Working with an ESP has increased his knowledge of tariffs and cost-savings opportunities, but Pillsbury's Cagley doesn't foresee a return to in-house energy management. "Within Pillsbury, the outsource option has long been established as the preferred option," he points out.

There are more energy management options today than ever before. Bob Merlo, utility affairs manager for Anheuser-Busch, in 1998 predicted the market would normalize in two years; instead, it is more volatile today. He foresees greater reliance on outside experts in managing energy for the beer giant, not less.

However companies choose to deal with it, energy management has emerged as a controllable cost issue. How they control it will be as varied as the options available.

Photovolatic panels blanket Fetzer Vineyard's administration building and generate 55,000 kW of electrical power a year, most of the office's needs.

Sidebar: Green power converts grapes into wine

Earth-friendly policies are well and good, but unless they make economic sense, food companies can't afford to adopt them. That is management's position at Fetzer Vineyards, and the financial case for electricity from renewable resources was strong enough for the Mendocino County (Calif.) winery to convert to green power last year.

"A project has to be good for the people, good for the environment and also good for the bottom line, or we don't do it,"explains Patrick Healy, environmental coordinator at the Hopland, Calif., subsidiary of spirits giant Brown Forman Corp.

Purchasing, not marketing, took the green power initiative at Fetzer. Manufacturers in seven states now have the option of contracting for electricity from wind farms, geothermal plants and other renewable energy sources, though none can match California, where 12 percent of electricity is so-called green power. Contracts with Fetzer and other program participants are aggregated by commodity buyers when contracting for electricity from renewable sources; the actual electrons running through Fetzer's meter more likely come from a nuclear plant than biomass.

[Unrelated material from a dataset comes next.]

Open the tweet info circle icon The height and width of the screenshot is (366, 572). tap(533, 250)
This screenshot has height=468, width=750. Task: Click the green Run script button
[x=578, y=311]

The business case for green power rests with the winery's overall goals of self-sufficiency. Conservation efforts get top priority: an upgrade to glycol cycling for Fetzer's refrigeration system is expected to cut 170,000 kW from the company's annual electrical consumption, and the firm has invested heavily in cogeneration and solar energy. "We're demonstrating that companies can reduce their impact on the environment while improving their bottom line," says Paul Dolan, president.